> The records
▬▬▬

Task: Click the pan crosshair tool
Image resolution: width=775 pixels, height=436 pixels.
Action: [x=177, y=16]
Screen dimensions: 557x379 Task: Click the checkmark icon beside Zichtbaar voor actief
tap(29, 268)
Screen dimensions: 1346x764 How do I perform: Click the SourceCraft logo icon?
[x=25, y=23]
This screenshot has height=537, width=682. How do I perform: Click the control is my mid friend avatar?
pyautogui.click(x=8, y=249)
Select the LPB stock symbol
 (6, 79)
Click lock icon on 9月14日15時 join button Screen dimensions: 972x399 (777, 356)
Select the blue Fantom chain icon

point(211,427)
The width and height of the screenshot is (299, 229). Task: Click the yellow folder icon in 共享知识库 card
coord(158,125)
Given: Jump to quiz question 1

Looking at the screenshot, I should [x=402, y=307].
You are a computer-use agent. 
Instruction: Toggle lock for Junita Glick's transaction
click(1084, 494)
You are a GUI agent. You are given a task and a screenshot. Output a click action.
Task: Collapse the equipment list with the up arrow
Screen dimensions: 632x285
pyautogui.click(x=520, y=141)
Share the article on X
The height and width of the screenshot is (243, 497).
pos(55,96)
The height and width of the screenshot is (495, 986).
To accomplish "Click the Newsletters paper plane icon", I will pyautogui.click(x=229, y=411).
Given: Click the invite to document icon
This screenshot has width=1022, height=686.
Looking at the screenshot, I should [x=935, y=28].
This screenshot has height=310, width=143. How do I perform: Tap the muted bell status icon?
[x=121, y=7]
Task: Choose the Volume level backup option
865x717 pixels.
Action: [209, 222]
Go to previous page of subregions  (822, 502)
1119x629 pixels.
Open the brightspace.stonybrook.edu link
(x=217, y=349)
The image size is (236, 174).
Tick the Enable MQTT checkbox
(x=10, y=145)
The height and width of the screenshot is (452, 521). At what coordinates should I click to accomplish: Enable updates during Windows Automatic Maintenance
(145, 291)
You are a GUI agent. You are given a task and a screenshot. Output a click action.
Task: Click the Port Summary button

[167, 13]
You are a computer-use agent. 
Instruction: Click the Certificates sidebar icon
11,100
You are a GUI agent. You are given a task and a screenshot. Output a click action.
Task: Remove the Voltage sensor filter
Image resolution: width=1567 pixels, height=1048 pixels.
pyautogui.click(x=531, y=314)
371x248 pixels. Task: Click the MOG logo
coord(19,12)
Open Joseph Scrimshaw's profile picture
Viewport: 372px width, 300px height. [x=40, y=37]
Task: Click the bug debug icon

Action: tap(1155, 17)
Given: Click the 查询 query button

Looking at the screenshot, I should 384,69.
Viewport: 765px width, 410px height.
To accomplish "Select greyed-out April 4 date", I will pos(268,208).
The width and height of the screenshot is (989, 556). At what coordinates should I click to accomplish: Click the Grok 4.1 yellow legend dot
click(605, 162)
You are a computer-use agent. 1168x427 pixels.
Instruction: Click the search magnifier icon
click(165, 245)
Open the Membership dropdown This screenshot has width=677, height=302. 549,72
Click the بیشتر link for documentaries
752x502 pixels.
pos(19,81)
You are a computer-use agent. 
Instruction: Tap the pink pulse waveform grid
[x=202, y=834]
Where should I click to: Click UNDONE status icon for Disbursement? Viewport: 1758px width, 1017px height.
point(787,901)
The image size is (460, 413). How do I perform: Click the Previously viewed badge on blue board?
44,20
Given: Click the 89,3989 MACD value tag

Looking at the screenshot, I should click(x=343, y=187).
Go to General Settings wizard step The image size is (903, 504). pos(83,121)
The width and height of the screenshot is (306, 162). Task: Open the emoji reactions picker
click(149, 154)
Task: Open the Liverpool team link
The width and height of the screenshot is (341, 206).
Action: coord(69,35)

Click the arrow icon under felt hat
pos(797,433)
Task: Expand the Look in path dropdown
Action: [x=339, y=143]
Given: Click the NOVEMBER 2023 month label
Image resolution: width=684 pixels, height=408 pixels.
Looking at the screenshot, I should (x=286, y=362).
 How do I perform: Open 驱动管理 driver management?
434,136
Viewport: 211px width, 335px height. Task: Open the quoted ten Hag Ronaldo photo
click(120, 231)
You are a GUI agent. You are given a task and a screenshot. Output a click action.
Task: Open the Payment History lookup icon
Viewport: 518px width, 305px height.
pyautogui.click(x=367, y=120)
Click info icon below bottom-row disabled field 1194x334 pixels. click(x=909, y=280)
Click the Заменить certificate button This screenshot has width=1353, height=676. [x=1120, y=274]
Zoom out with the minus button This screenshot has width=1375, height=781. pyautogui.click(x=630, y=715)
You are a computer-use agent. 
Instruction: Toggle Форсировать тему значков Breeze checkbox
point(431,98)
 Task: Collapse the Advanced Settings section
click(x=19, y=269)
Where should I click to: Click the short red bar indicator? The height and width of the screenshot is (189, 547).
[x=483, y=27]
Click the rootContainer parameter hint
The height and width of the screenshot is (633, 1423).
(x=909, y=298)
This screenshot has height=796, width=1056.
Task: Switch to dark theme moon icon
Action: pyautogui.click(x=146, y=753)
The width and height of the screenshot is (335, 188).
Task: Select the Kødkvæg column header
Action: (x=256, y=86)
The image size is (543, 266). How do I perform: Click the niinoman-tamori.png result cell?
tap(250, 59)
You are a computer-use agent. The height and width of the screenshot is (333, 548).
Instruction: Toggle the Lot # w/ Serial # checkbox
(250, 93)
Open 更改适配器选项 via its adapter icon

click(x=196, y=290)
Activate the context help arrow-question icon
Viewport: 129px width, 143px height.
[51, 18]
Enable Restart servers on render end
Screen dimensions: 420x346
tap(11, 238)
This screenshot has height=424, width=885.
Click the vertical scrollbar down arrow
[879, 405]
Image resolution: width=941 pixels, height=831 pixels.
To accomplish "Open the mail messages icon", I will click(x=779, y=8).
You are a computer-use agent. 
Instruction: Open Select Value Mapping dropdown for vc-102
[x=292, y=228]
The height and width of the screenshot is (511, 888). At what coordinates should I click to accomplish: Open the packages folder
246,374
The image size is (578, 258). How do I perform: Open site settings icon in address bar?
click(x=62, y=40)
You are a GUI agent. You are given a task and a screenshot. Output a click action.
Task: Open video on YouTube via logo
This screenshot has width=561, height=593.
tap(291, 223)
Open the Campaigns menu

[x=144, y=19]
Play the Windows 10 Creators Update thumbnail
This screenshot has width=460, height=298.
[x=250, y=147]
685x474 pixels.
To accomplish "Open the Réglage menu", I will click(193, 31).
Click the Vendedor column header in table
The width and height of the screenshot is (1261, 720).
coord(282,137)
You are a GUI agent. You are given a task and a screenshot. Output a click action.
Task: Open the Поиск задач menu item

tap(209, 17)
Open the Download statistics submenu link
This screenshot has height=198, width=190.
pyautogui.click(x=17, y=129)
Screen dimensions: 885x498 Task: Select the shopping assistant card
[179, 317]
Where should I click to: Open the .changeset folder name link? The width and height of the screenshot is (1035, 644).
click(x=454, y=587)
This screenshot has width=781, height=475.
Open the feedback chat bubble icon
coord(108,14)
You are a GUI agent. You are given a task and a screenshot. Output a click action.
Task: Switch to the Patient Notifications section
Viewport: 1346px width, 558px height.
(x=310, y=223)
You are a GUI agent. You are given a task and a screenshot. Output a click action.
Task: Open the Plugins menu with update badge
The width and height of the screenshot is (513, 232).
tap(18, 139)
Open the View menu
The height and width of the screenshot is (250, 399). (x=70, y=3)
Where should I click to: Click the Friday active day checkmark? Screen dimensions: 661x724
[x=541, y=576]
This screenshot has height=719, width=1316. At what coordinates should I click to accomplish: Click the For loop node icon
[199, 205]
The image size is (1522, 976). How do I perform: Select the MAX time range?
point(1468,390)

▬▬▬

Copy out the data in full, exactly.

Task: Click the pan crosshair tool
Image resolution: width=775 pixels, height=436 pixels.
Action: [x=177, y=16]
Screen dimensions: 557x379 Task: Click the checkmark icon beside Zichtbaar voor actief
tap(29, 268)
Screen dimensions: 1346x764 How do I perform: Click the SourceCraft logo icon?
[x=25, y=23]
This screenshot has height=537, width=682. How do I perform: Click the control is my mid friend avatar?
pyautogui.click(x=8, y=249)
Select the LPB stock symbol
 (6, 79)
Click lock icon on 9月14日15時 join button Screen dimensions: 972x399 (777, 356)
Select the blue Fantom chain icon

point(211,427)
The width and height of the screenshot is (299, 229). Task: Click the yellow folder icon in 共享知识库 card
coord(158,125)
Given: Jump to quiz question 1

Looking at the screenshot, I should [x=402, y=307].
You are a computer-use agent. 
Instruction: Toggle lock for Junita Glick's transaction
click(1084, 494)
You are a GUI agent. You are given a task and a screenshot. Output a click action.
Task: Collapse the equipment list with the up arrow
Screen dimensions: 632x285
pyautogui.click(x=520, y=141)
Share the article on X
The height and width of the screenshot is (243, 497).
pos(55,96)
The height and width of the screenshot is (495, 986).
To accomplish "Click the Newsletters paper plane icon", I will pyautogui.click(x=229, y=411).
Given: Click the invite to document icon
This screenshot has width=1022, height=686.
Looking at the screenshot, I should [x=935, y=28].
This screenshot has height=310, width=143. How do I perform: Tap the muted bell status icon?
[x=121, y=7]
Task: Choose the Volume level backup option
865x717 pixels.
Action: [209, 222]
Go to previous page of subregions  (822, 502)
1119x629 pixels.
Open the brightspace.stonybrook.edu link
(x=217, y=349)
The image size is (236, 174).
Tick the Enable MQTT checkbox
(x=10, y=145)
The height and width of the screenshot is (452, 521). At what coordinates should I click to accomplish: Enable updates during Windows Automatic Maintenance
(145, 291)
You are a GUI agent. You are given a task and a screenshot. Output a click action.
Task: Click the Port Summary button

[167, 13]
You are a computer-use agent. 
Instruction: Click the Certificates sidebar icon
11,100
You are a GUI agent. You are given a task and a screenshot. Output a click action.
Task: Remove the Voltage sensor filter
Image resolution: width=1567 pixels, height=1048 pixels.
pyautogui.click(x=531, y=314)
371x248 pixels. Task: Click the MOG logo
coord(19,12)
Open Joseph Scrimshaw's profile picture
Viewport: 372px width, 300px height. [x=40, y=37]
Task: Click the bug debug icon

Action: tap(1155, 17)
Given: Click the 查询 query button

Looking at the screenshot, I should 384,69.
Viewport: 765px width, 410px height.
To accomplish "Select greyed-out April 4 date", I will pos(268,208).
The width and height of the screenshot is (989, 556). At what coordinates should I click to accomplish: Click the Grok 4.1 yellow legend dot
click(605, 162)
You are a computer-use agent. 1168x427 pixels.
Instruction: Click the search magnifier icon
click(165, 245)
Open the Membership dropdown This screenshot has width=677, height=302. 549,72
Click the بیشتر link for documentaries
752x502 pixels.
pos(19,81)
You are a computer-use agent. 
Instruction: Tap the pink pulse waveform grid
[x=202, y=834]
Where should I click to: Click UNDONE status icon for Disbursement? Viewport: 1758px width, 1017px height.
point(787,901)
The image size is (460, 413). How do I perform: Click the Previously viewed badge on blue board?
44,20
Given: Click the 89,3989 MACD value tag

Looking at the screenshot, I should click(x=343, y=187).
Go to General Settings wizard step The image size is (903, 504). pos(83,121)
The width and height of the screenshot is (306, 162). Task: Open the emoji reactions picker
click(149, 154)
Task: Open the Liverpool team link
The width and height of the screenshot is (341, 206).
Action: coord(69,35)

Click the arrow icon under felt hat
pos(797,433)
Task: Expand the Look in path dropdown
Action: [x=339, y=143]
Given: Click the NOVEMBER 2023 month label
Image resolution: width=684 pixels, height=408 pixels.
Looking at the screenshot, I should (x=286, y=362).
 How do I perform: Open 驱动管理 driver management?
434,136
Viewport: 211px width, 335px height. Task: Open the quoted ten Hag Ronaldo photo
click(120, 231)
You are a GUI agent. You are given a task and a screenshot. Output a click action.
Task: Open the Payment History lookup icon
Viewport: 518px width, 305px height.
pyautogui.click(x=367, y=120)
Click info icon below bottom-row disabled field 1194x334 pixels. click(x=909, y=280)
Click the Заменить certificate button This screenshot has width=1353, height=676. [x=1120, y=274]
Zoom out with the minus button This screenshot has width=1375, height=781. pyautogui.click(x=630, y=715)
You are a computer-use agent. 
Instruction: Toggle Форсировать тему значков Breeze checkbox
point(431,98)
 Task: Collapse the Advanced Settings section
click(x=19, y=269)
Where should I click to: Click the short red bar indicator? The height and width of the screenshot is (189, 547).
[x=483, y=27]
Click the rootContainer parameter hint
The height and width of the screenshot is (633, 1423).
(x=909, y=298)
This screenshot has height=796, width=1056.
Task: Switch to dark theme moon icon
Action: pyautogui.click(x=146, y=753)
The width and height of the screenshot is (335, 188).
Task: Select the Kødkvæg column header
Action: (x=256, y=86)
The image size is (543, 266). How do I perform: Click the niinoman-tamori.png result cell?
tap(250, 59)
You are a computer-use agent. The height and width of the screenshot is (333, 548).
Instruction: Toggle the Lot # w/ Serial # checkbox
(250, 93)
Open 更改适配器选项 via its adapter icon

click(x=196, y=290)
Activate the context help arrow-question icon
Viewport: 129px width, 143px height.
[51, 18]
Enable Restart servers on render end
Screen dimensions: 420x346
tap(11, 238)
This screenshot has height=424, width=885.
Click the vertical scrollbar down arrow
[879, 405]
Image resolution: width=941 pixels, height=831 pixels.
To accomplish "Open the mail messages icon", I will click(x=779, y=8).
You are a computer-use agent. 
Instruction: Open Select Value Mapping dropdown for vc-102
[x=292, y=228]
The height and width of the screenshot is (511, 888). At what coordinates should I click to accomplish: Open the packages folder
246,374
The image size is (578, 258). How do I perform: Open site settings icon in address bar?
click(x=62, y=40)
You are a GUI agent. You are given a task and a screenshot. Output a click action.
Task: Open video on YouTube via logo
This screenshot has width=561, height=593.
tap(291, 223)
Open the Campaigns menu

[x=144, y=19]
Play the Windows 10 Creators Update thumbnail
This screenshot has width=460, height=298.
[x=250, y=147]
685x474 pixels.
To accomplish "Open the Réglage menu", I will click(193, 31).
Click the Vendedor column header in table
The width and height of the screenshot is (1261, 720).
coord(282,137)
You are a GUI agent. You are given a task and a screenshot. Output a click action.
Task: Open the Поиск задач menu item

tap(209, 17)
Open the Download statistics submenu link
This screenshot has height=198, width=190.
pyautogui.click(x=17, y=129)
Screen dimensions: 885x498 Task: Select the shopping assistant card
[179, 317]
Where should I click to: Open the .changeset folder name link? The width and height of the screenshot is (1035, 644).
click(x=454, y=587)
This screenshot has width=781, height=475.
Open the feedback chat bubble icon
coord(108,14)
You are a GUI agent. You are given a task and a screenshot. Output a click action.
Task: Switch to the Patient Notifications section
Viewport: 1346px width, 558px height.
(x=310, y=223)
You are a GUI agent. You are given a task and a screenshot. Output a click action.
Task: Open the Plugins menu with update badge
The width and height of the screenshot is (513, 232).
tap(18, 139)
Open the View menu
The height and width of the screenshot is (250, 399). (x=70, y=3)
Where should I click to: Click the Friday active day checkmark? Screen dimensions: 661x724
[x=541, y=576]
This screenshot has height=719, width=1316. At what coordinates should I click to accomplish: Click the For loop node icon
[199, 205]
The image size is (1522, 976). How do I perform: Select the MAX time range?
point(1468,390)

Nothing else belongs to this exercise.